TASK TO CARRY OUT :: Can you rewrite the lines below, putting "Where do I click to:" in place of every "Where should I click to:" and changing nothing else?

--- begin PROVIDED RECORDS ---

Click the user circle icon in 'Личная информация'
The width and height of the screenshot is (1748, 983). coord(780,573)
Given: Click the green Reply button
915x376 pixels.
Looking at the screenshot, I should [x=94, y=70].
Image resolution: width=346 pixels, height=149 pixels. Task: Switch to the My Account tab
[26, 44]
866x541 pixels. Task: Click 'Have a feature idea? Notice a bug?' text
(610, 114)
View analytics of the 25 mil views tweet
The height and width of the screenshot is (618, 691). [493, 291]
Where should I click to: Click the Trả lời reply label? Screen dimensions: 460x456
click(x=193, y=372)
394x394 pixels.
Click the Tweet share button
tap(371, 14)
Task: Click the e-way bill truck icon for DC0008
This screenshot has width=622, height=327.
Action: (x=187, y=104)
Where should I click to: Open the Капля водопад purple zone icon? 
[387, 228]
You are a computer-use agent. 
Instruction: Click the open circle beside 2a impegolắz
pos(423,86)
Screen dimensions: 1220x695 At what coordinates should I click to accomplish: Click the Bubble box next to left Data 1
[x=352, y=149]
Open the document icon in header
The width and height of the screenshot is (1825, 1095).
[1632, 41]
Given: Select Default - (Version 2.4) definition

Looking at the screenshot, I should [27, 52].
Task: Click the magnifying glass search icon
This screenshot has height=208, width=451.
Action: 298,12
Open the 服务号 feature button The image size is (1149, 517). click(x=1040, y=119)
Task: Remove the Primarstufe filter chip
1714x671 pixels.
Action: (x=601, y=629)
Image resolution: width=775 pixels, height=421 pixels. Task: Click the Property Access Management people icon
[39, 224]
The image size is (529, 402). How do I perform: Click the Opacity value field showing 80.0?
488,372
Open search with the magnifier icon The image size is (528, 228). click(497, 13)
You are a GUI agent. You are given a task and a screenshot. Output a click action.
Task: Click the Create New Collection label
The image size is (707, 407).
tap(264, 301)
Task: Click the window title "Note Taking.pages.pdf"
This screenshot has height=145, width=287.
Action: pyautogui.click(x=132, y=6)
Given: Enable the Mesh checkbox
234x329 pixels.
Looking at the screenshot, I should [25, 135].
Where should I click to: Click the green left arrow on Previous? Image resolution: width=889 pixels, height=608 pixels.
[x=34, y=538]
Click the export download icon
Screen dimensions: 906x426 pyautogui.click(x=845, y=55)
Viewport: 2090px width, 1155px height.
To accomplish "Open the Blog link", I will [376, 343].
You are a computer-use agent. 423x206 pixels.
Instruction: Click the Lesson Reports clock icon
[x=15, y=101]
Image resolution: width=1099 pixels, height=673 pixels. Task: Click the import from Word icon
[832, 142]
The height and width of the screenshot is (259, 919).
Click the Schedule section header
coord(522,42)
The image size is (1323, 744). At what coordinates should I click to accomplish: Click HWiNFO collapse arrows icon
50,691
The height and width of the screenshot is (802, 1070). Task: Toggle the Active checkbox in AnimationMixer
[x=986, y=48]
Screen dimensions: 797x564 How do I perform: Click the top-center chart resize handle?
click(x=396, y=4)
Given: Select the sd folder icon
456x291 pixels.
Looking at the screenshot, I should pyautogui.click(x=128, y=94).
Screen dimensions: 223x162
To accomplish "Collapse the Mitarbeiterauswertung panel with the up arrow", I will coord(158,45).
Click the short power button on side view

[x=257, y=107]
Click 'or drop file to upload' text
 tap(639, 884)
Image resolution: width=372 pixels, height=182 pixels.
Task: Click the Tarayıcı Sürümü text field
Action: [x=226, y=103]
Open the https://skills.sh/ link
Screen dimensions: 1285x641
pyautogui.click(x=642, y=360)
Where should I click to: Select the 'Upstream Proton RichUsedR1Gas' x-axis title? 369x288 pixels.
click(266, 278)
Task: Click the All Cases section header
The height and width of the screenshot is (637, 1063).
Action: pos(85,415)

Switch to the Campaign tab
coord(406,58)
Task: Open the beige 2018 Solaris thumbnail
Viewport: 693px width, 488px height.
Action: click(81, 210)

--- end PROVIDED RECORDS ---

ANSWER TO THE PROBLEM ::
Click the user circle icon in 'Личная информация'
The width and height of the screenshot is (1748, 983). coord(780,573)
Given: Click the green Reply button
915x376 pixels.
Looking at the screenshot, I should [x=94, y=70].
Image resolution: width=346 pixels, height=149 pixels. Task: Switch to the My Account tab
[26, 44]
866x541 pixels. Task: Click 'Have a feature idea? Notice a bug?' text
(610, 114)
View analytics of the 25 mil views tweet
The height and width of the screenshot is (618, 691). [493, 291]
Where do I click to: Click the Trả lời reply label? Screen dimensions: 460x456
click(x=193, y=372)
394x394 pixels.
Click the Tweet share button
tap(371, 14)
Task: Click the e-way bill truck icon for DC0008
This screenshot has width=622, height=327.
Action: (x=187, y=104)
Where do I click to: Open the Капля водопад purple zone icon? 
[387, 228]
You are a computer-use agent. 
Instruction: Click the open circle beside 2a impegolắz
pos(423,86)
Screen dimensions: 1220x695 At what coordinates should I click to accomplish: Click the Bubble box next to left Data 1
[x=352, y=149]
Open the document icon in header
The width and height of the screenshot is (1825, 1095).
[1632, 41]
Given: Select Default - (Version 2.4) definition

Looking at the screenshot, I should [27, 52].
Task: Click the magnifying glass search icon
This screenshot has height=208, width=451.
Action: 298,12
Open the 服务号 feature button The image size is (1149, 517). click(x=1040, y=119)
Task: Remove the Primarstufe filter chip
1714x671 pixels.
Action: (x=601, y=629)
Image resolution: width=775 pixels, height=421 pixels. Task: Click the Property Access Management people icon
[39, 224]
The image size is (529, 402). How do I perform: Click the Opacity value field showing 80.0?
488,372
Open search with the magnifier icon The image size is (528, 228). click(497, 13)
You are a GUI agent. You are given a task and a screenshot. Output a click action.
Task: Click the Create New Collection label
The image size is (707, 407).
tap(264, 301)
Task: Click the window title "Note Taking.pages.pdf"
This screenshot has height=145, width=287.
Action: pyautogui.click(x=132, y=6)
Given: Enable the Mesh checkbox
234x329 pixels.
Looking at the screenshot, I should [25, 135].
Where do I click to: Click the green left arrow on Previous? Image resolution: width=889 pixels, height=608 pixels.
[x=34, y=538]
Click the export download icon
Screen dimensions: 906x426 pyautogui.click(x=845, y=55)
Viewport: 2090px width, 1155px height.
To accomplish "Open the Blog link", I will [376, 343].
You are a computer-use agent. 423x206 pixels.
Instruction: Click the Lesson Reports clock icon
[x=15, y=101]
Image resolution: width=1099 pixels, height=673 pixels. Task: Click the import from Word icon
[832, 142]
The height and width of the screenshot is (259, 919).
Click the Schedule section header
coord(522,42)
The image size is (1323, 744). At what coordinates should I click to accomplish: Click HWiNFO collapse arrows icon
50,691
The height and width of the screenshot is (802, 1070). Task: Toggle the Active checkbox in AnimationMixer
[x=986, y=48]
Screen dimensions: 797x564 How do I perform: Click the top-center chart resize handle?
click(x=396, y=4)
Given: Select the sd folder icon
456x291 pixels.
Looking at the screenshot, I should pyautogui.click(x=128, y=94).
Screen dimensions: 223x162
To accomplish "Collapse the Mitarbeiterauswertung panel with the up arrow", I will coord(158,45).
Click the short power button on side view

[x=257, y=107]
Click 'or drop file to upload' text
 tap(639, 884)
Image resolution: width=372 pixels, height=182 pixels.
Task: Click the Tarayıcı Sürümü text field
Action: [x=226, y=103]
Open the https://skills.sh/ link
Screen dimensions: 1285x641
pyautogui.click(x=642, y=360)
Where do I click to: Select the 'Upstream Proton RichUsedR1Gas' x-axis title? 369x288 pixels.
click(266, 278)
Task: Click the All Cases section header
The height and width of the screenshot is (637, 1063).
Action: pos(85,415)

Switch to the Campaign tab
coord(406,58)
Task: Open the beige 2018 Solaris thumbnail
Viewport: 693px width, 488px height.
Action: click(81, 210)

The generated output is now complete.